■ Activity ■
Every line below that holds "Identify" must be copied.
[Opening Supplied records section]
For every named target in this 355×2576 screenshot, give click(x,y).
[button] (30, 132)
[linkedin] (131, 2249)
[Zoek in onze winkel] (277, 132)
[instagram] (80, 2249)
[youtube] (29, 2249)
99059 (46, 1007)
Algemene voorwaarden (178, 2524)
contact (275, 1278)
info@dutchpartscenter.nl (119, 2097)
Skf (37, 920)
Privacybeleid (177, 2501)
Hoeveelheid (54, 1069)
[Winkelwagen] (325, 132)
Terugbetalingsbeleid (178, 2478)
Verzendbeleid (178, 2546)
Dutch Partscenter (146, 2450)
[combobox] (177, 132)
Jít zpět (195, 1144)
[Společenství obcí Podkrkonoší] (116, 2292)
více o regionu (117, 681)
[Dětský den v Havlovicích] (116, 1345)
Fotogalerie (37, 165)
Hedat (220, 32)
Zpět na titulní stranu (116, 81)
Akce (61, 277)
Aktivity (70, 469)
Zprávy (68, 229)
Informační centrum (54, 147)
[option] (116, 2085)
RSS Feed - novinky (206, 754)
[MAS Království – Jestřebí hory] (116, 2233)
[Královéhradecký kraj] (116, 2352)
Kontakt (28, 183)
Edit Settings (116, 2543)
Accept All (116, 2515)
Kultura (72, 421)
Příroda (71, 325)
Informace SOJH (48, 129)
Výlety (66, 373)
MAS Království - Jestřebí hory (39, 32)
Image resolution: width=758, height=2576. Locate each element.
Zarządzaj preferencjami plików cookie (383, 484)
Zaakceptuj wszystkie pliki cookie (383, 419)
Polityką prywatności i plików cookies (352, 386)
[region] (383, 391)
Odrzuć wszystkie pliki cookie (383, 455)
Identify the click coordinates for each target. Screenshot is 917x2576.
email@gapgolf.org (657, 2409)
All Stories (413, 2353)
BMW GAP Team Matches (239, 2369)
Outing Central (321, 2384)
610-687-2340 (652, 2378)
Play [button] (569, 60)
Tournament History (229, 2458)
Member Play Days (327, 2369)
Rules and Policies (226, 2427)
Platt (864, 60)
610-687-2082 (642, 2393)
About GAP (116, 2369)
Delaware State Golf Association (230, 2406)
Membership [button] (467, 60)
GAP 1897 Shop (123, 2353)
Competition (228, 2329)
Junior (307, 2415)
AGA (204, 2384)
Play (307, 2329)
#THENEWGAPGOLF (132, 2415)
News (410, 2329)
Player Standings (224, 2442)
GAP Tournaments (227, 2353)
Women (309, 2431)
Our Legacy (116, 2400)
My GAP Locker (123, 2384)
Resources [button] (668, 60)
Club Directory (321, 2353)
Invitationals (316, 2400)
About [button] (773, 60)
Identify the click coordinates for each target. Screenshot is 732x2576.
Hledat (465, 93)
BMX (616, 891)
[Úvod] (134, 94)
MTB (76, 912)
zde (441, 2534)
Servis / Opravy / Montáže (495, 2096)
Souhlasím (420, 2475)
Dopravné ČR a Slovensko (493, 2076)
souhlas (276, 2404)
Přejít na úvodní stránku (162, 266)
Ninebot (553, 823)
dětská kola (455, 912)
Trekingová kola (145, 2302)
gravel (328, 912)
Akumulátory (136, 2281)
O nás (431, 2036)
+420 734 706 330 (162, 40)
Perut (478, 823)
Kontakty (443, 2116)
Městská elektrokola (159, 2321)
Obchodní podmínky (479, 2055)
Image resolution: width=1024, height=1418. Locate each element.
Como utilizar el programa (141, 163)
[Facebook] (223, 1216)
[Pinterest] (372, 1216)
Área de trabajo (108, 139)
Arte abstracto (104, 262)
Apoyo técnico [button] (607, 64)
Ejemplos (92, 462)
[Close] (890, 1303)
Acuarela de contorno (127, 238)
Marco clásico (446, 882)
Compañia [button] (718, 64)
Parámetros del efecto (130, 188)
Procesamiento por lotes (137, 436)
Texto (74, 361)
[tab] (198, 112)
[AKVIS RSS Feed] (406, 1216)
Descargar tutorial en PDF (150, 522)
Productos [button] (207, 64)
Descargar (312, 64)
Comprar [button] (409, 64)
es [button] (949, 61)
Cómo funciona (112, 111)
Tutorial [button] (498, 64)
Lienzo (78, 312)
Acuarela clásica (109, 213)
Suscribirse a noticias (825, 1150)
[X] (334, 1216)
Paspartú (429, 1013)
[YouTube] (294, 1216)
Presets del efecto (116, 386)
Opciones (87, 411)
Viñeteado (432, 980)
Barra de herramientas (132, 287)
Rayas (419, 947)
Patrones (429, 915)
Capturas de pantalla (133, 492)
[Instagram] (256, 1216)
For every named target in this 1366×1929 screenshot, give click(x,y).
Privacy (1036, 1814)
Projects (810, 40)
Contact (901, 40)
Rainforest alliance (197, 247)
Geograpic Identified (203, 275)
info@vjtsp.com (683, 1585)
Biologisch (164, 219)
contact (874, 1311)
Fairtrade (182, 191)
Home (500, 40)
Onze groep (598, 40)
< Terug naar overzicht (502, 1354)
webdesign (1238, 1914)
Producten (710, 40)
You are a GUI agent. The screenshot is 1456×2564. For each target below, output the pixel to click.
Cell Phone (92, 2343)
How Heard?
[Closing Supplied records section]
■ Result of the task ■
Identify the click coordinates for each target. Screenshot is 917x2576.
Identify the click coordinates for each target. Screenshot is 732x2576.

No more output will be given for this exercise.